瓦屋根の補修方法として、瓦同士をシリコン樹脂で接着する「接着工事」「ラバー工事」「瓦止め工事」という方法が存在します。関西地方では、阪神淡路大震災以降 訪問販売業者を中心に、普及した方法です。イレギュラーな補修方法につき、考察したいと思います。

■接着・ラバー・瓦止め工事のメリット

①瓦同士を接着することで、屋根面が一体化し、ある程度 地震や台風に効果がある

②施工に高度な技術を要さない為 誰でも簡単に施工ができる

良心的な業者(これが大前提)であれば、比較的安価で工事が可能 

接着・ラバー工事(桟山部のみ)
接着・ラバー工事(桟山+縦隙間)

■接着・ラバー・瓦止め工事のデメリット

①屋根表層の瓦が一体化されているだけなので、大きな地震・台風時 瓦がかたまりで落下・飛散することがある

②この補修工事が施されている屋根で雨漏りが発生した場合 部分修繕が困難となる

③屋根葺替工事の際 瓦撤去に手間がかかる為 コストアップにつながる。

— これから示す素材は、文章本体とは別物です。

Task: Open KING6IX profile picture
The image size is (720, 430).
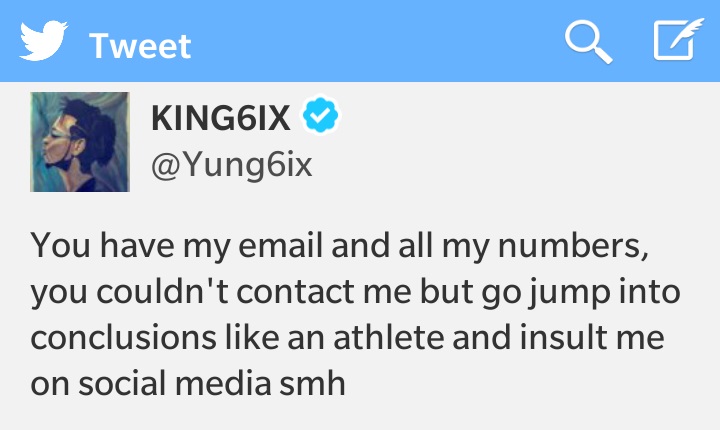Action: click(x=80, y=142)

また、産廃処理場によっては受け入れ拒否されたり、処分費がアップする場合がある。

④悪質業者の場合 葺替工事と同等もしくは同等以上の高額な金額で成約を迫られることがある。

⑤瓦のズレを是正せず接着・ラバー・瓦止め工事をすると、雨漏りにつながる危険性が大きい。

⑥粗悪な工事の場合 雨水の排水機能が低下し、結果として雨漏りすることがある。

接着・ラバー工事(瓦の隙間全てに処置)
接着・ラバー工事(桟瓦下端全てに処置)
接着・ラバー工事(棟瓦全て)
接着・ラバー工事 地震による棟瓦全体のズレ

つまり、屋根瓦の「接着工事」「ラバー工事」「瓦止め工事」は、長短あわせ持つ屋根補修法です。そもそも瓦は、接着・ラバー工事がなされることを想定して製造・施工されていないので、長期的にどのような副作用(雨漏り・結露他)が発生するか、しっかり検証されていません。

もしこの工事の提案を受けたら、メリット・デメリット両方をよくご確認下さい。尚 瓦にズレが発生している場合は、ズレ補正が必須となります。ちなみに工事金額ですが、屋根の葺替や、きちっとした修繕工事ほどの金額にはなり得ない工事ですので、予備知識としてご認識下さい。